▶ Instruction 1
Output a passage from the Spaces of Hope piece exactly, starting with "There are edifying" and going on through "for poor parishes.".

▶ Selected text
━━━━━━━━━━━━━━━━━━━━

Fr. Carmelo O. Diola, SSL

Spaces of Hope


AFTER the Sinulog procession I found myself walking outside the fence of the Sto. Niño Basilica. I was trying to mind my own business as I was limping with the onset of gout. The four-hour walk had not helped. The spirit was willing but the flesh was agonizing.

I was waiting for my ride when someone said, “Can you bless me Padre?”, apparently attracted by the sutana I was wearing. I turned around to bless an unfamiliar but beaming face. It was the start an unexpected stream of pilgrims, lasting about 20 minutes, who wanted to receive a blessing from a priest as he stood on a street corner.

This unexpected turn of events had nothing to do with personal charisma as the sutana was the source of attraction. It did show me a real hunger in many Filipinos for a concrete assurance of God’s mercy in the midst of life. Popular religious practices–to which the hand blessing belongs–provides this vital contact with God.

This same phenomenon is at work when children ask for the priest’s blessing at the end of Mass, or when Sto. Niño devotees gently wave their hands in the air, or when devotees of the Black Nazarene wipe the statue of the latter, or when the faithful rush to the flowers on the carosa after a procession.


I finally found some comfort for the gout but I remain unsettled by the hunger of our people. A priest cannot just mind his own business.


 The 51st IEC has forced the Archdiocese of Cebu to go out of its usual self. Delegates from Cebu, all over the Philippines, and those outside the country numbering around 12,000 strong, various individuals, offices, and groups in Cebu have pitched in for this historic occasion.

Expectedly, there have been challenges. While I have personally received feedback from delegates that their registration went well, there have also been less joyful moments. One individual even said, “Registration is purgatory but once inside the pavilion it is heaven.”

There are edifying examples of people going the extra mile. Two elderly Catholics from the US, who are involved in the right to life movement, sent 60 simple yet dignified, hand-made monstrances for distribution for poor parishes.

Silently, a group of individuals have been assisting in the final preparations for the first communion of street children and other very poor children, even a few adults. This has not been easy. Coming out with the final list of communicants has been touch and go. A 35-year old man could not complete his catechesis due to conflict of schedule with work. Only nine parishes managed to prepare communicants. Apathy is real.

But responses to help the poor are edifying. A lady gathered donations for t-shirts with IEC patches as well as coloring books and pencils. Another lady donated copies of artistic doodles. Some business establishments donated food for the rehearsal of communicants and for the big day itself. Each child will go home with a goody bag with half a kilogram of the world famous Cebu lechon, among other goods.

A text from a partner from Digos says, “One-legged Marvin…moved me to tears with his story. This experience (is) grace I will forever be thankful for, and will eternally inspire me…” This man did not just mind his own business and is helping to send two street children for first Communion.

━━━━━━━━━━━━━━━━━━━━

▶ Data for the task
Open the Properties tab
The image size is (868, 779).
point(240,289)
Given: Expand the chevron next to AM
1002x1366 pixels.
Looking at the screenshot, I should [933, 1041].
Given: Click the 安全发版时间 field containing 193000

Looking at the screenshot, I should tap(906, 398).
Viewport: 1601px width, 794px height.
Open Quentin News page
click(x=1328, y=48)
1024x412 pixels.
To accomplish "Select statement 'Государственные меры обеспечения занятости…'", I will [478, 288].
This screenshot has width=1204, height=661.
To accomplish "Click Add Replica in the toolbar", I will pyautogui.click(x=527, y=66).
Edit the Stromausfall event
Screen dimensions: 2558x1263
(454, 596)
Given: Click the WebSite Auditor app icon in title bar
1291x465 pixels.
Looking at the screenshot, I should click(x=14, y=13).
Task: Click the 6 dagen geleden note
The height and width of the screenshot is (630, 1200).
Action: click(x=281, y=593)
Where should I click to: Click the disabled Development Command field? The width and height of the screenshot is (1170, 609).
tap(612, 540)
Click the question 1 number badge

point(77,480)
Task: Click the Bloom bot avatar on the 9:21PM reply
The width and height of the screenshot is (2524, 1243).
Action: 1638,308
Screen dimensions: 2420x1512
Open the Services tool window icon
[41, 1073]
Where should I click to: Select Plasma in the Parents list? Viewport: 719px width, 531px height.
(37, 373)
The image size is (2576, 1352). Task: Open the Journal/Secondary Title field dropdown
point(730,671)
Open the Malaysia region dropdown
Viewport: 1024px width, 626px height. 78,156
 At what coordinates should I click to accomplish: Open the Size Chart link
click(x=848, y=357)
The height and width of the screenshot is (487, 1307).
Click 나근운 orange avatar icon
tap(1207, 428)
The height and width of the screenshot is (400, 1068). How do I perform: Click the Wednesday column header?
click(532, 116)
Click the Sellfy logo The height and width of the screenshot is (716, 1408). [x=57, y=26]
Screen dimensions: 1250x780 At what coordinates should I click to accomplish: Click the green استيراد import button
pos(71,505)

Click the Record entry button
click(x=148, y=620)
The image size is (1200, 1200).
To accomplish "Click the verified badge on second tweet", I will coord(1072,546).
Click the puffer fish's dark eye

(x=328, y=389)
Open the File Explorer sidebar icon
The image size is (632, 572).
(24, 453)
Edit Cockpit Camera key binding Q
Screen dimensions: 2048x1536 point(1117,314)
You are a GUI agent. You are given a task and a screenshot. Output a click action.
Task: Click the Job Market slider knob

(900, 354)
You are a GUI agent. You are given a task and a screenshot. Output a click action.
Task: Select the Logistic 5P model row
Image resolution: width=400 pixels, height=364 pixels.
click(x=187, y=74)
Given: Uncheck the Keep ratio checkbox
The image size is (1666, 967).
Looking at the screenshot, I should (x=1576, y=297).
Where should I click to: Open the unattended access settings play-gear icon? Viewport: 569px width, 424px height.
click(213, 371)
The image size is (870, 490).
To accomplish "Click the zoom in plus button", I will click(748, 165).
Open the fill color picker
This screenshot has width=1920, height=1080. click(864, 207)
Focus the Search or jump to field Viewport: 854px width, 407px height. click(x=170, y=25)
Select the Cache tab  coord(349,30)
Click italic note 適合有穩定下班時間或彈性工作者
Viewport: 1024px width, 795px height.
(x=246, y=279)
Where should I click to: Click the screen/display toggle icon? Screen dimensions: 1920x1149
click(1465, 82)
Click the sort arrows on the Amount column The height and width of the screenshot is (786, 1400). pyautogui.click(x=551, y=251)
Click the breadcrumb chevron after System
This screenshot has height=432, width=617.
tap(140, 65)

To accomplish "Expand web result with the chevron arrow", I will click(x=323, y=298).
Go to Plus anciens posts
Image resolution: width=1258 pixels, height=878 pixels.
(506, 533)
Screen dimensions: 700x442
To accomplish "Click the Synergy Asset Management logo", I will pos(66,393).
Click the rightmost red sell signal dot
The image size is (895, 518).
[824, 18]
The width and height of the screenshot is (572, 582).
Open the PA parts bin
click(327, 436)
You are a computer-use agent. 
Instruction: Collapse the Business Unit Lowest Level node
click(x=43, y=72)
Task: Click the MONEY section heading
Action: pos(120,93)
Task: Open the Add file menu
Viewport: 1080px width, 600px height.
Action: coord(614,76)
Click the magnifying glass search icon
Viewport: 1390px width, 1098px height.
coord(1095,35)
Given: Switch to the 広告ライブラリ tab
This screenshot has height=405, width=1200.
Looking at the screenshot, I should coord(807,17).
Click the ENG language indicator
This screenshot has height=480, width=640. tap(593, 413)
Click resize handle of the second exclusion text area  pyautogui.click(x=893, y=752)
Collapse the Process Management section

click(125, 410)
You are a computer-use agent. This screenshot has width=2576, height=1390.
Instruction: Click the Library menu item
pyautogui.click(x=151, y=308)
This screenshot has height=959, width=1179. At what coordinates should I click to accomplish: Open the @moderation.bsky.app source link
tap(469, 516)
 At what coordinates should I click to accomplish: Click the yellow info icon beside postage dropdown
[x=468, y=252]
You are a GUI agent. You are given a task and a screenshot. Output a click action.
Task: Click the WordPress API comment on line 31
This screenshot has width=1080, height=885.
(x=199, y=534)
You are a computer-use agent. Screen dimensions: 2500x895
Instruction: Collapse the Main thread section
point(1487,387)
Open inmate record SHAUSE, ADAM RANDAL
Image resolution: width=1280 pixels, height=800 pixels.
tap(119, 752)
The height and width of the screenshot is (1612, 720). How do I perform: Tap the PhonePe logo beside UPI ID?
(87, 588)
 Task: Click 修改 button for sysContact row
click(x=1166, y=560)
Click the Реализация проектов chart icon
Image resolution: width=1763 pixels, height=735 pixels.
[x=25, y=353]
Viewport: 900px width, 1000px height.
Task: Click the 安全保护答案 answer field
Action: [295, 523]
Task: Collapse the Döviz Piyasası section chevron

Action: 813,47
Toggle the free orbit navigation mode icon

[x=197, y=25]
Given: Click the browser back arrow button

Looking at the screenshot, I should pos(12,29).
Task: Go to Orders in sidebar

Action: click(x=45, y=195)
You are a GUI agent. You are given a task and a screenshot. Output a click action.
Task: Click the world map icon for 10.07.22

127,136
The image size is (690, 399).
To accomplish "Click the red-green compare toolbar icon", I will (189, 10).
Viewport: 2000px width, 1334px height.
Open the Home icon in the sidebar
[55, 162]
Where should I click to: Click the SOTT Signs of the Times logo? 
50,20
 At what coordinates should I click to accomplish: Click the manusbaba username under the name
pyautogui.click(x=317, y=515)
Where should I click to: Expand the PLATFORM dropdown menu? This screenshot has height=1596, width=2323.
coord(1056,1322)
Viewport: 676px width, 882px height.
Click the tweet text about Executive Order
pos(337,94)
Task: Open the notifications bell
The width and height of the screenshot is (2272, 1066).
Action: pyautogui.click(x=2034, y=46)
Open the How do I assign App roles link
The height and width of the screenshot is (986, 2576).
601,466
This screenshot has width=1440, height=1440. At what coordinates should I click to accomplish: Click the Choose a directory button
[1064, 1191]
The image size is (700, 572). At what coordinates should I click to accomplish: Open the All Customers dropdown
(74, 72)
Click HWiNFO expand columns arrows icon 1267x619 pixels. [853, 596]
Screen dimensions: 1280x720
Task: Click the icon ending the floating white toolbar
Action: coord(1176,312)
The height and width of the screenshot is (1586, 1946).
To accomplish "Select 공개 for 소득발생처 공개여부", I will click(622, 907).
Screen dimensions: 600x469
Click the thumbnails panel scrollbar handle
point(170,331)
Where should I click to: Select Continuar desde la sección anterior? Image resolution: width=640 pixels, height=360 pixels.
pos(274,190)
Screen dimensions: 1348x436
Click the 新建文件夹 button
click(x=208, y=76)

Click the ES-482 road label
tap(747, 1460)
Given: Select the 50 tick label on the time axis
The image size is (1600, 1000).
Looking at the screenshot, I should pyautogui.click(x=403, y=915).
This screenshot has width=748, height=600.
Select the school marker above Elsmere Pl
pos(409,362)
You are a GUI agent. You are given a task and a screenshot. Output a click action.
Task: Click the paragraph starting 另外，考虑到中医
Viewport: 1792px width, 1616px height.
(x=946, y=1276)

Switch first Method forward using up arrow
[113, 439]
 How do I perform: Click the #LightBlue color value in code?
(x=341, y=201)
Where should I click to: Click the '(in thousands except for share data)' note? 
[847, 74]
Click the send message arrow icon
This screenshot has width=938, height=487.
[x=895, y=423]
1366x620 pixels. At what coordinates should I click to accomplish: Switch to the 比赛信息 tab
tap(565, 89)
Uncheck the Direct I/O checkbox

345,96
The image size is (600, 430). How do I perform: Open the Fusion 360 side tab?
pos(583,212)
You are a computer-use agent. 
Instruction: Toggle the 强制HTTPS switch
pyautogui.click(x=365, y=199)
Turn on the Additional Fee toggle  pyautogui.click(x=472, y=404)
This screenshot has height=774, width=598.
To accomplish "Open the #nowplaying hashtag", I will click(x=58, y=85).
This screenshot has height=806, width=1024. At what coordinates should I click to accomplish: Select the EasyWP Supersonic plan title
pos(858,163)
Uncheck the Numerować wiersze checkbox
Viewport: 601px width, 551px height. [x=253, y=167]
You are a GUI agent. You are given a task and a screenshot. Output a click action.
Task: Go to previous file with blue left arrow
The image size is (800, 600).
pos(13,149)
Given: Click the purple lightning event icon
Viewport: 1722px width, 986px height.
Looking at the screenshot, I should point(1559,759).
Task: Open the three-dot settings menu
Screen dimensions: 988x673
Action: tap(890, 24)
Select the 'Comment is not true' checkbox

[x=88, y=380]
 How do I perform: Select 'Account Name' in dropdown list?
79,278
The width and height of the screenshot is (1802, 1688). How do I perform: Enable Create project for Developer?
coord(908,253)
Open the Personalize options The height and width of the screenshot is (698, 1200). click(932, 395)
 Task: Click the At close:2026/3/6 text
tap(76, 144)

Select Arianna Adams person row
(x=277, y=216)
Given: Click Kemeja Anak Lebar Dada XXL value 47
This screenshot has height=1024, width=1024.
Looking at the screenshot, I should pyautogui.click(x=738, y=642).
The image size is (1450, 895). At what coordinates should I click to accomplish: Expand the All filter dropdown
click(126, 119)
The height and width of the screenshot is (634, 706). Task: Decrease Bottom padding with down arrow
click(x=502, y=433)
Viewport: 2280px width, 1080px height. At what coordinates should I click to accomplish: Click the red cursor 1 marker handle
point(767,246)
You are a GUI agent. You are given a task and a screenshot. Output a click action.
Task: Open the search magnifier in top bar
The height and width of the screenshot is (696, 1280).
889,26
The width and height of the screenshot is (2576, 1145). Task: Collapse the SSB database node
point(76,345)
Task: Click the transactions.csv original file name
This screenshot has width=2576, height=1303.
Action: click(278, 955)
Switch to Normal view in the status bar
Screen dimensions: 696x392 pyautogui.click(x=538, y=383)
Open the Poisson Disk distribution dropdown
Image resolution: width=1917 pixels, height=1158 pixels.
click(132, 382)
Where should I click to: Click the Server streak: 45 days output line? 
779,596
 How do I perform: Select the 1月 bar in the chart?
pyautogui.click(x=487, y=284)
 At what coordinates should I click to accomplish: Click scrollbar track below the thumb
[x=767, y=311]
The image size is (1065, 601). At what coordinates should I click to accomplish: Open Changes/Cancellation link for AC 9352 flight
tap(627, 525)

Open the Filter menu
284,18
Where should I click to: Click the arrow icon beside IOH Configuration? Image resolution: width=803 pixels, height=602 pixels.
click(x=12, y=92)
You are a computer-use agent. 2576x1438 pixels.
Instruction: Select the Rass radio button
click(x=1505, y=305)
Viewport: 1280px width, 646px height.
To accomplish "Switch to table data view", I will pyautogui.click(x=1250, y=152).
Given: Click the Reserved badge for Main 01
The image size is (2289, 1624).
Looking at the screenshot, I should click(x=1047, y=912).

━━━━━━━━━━━━━━━━━━━━

▶ Instruction 2
Return the lines of the records exactly, starting with the first line of the records and going on through the line with "will [478, 288].", and nothing else.

▶ Final result 1
There are edifying examples of people going the extra mile. Two elderly Catholics from the US, who are involved in the right to life movement, sent 60 simple yet dignified, hand-made monstrances for distribution for poor parishes.

▶ Final result 2
Open the Properties tab
The image size is (868, 779).
point(240,289)
Given: Expand the chevron next to AM
1002x1366 pixels.
Looking at the screenshot, I should [933, 1041].
Given: Click the 安全发版时间 field containing 193000

Looking at the screenshot, I should tap(906, 398).
Viewport: 1601px width, 794px height.
Open Quentin News page
click(x=1328, y=48)
1024x412 pixels.
To accomplish "Select statement 'Государственные меры обеспечения занятости…'", I will [478, 288].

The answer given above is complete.